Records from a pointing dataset
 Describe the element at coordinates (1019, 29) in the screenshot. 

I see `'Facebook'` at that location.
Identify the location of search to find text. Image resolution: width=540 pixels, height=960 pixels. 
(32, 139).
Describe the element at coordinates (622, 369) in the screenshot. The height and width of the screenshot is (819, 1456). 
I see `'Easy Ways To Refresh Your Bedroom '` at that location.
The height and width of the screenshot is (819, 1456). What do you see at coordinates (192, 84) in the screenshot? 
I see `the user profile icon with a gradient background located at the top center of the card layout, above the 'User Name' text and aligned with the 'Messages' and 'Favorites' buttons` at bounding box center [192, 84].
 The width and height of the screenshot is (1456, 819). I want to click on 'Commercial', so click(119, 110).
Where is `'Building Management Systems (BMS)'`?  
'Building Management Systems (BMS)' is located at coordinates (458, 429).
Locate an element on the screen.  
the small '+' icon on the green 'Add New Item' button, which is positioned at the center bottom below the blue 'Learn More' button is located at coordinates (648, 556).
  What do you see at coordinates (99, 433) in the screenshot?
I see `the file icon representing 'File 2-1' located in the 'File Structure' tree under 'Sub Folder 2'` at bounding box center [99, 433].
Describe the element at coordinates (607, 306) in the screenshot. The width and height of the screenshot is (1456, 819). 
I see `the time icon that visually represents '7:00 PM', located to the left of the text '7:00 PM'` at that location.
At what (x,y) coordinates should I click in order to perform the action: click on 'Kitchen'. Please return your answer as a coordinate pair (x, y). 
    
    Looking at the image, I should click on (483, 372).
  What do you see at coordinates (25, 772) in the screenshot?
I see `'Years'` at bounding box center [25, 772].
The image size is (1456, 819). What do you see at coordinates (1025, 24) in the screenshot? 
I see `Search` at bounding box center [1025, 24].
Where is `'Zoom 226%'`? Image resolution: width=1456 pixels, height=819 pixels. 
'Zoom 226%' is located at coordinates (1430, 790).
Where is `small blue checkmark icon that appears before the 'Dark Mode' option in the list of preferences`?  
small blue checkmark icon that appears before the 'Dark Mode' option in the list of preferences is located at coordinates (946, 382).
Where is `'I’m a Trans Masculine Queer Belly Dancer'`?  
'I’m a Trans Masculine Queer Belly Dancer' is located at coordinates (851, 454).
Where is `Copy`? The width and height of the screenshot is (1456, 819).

Required task: Repeat every line of the listing above word for word.

The solution:
 Describe the element at coordinates (1019, 29) in the screenshot. 

I see `'Facebook'` at that location.
Identify the location of search to find text. Image resolution: width=540 pixels, height=960 pixels. 
(32, 139).
Describe the element at coordinates (622, 369) in the screenshot. The height and width of the screenshot is (819, 1456). 
I see `'Easy Ways To Refresh Your Bedroom '` at that location.
The height and width of the screenshot is (819, 1456). What do you see at coordinates (192, 84) in the screenshot? 
I see `the user profile icon with a gradient background located at the top center of the card layout, above the 'User Name' text and aligned with the 'Messages' and 'Favorites' buttons` at bounding box center [192, 84].
 The width and height of the screenshot is (1456, 819). I want to click on 'Commercial', so click(119, 110).
Where is `'Building Management Systems (BMS)'`?  
'Building Management Systems (BMS)' is located at coordinates (458, 429).
Locate an element on the screen.  
the small '+' icon on the green 'Add New Item' button, which is positioned at the center bottom below the blue 'Learn More' button is located at coordinates (648, 556).
  What do you see at coordinates (99, 433) in the screenshot?
I see `the file icon representing 'File 2-1' located in the 'File Structure' tree under 'Sub Folder 2'` at bounding box center [99, 433].
Describe the element at coordinates (607, 306) in the screenshot. The width and height of the screenshot is (1456, 819). 
I see `the time icon that visually represents '7:00 PM', located to the left of the text '7:00 PM'` at that location.
At what (x,y) coordinates should I click in order to perform the action: click on 'Kitchen'. Please return your answer as a coordinate pair (x, y). 
    
    Looking at the image, I should click on (483, 372).
  What do you see at coordinates (25, 772) in the screenshot?
I see `'Years'` at bounding box center [25, 772].
The image size is (1456, 819). What do you see at coordinates (1025, 24) in the screenshot? 
I see `Search` at bounding box center [1025, 24].
Where is `'Zoom 226%'`? Image resolution: width=1456 pixels, height=819 pixels. 
'Zoom 226%' is located at coordinates (1430, 790).
Where is `small blue checkmark icon that appears before the 'Dark Mode' option in the list of preferences`?  
small blue checkmark icon that appears before the 'Dark Mode' option in the list of preferences is located at coordinates (946, 382).
Where is `'I’m a Trans Masculine Queer Belly Dancer'`?  
'I’m a Trans Masculine Queer Belly Dancer' is located at coordinates (851, 454).
Where is `Copy`? The width and height of the screenshot is (1456, 819).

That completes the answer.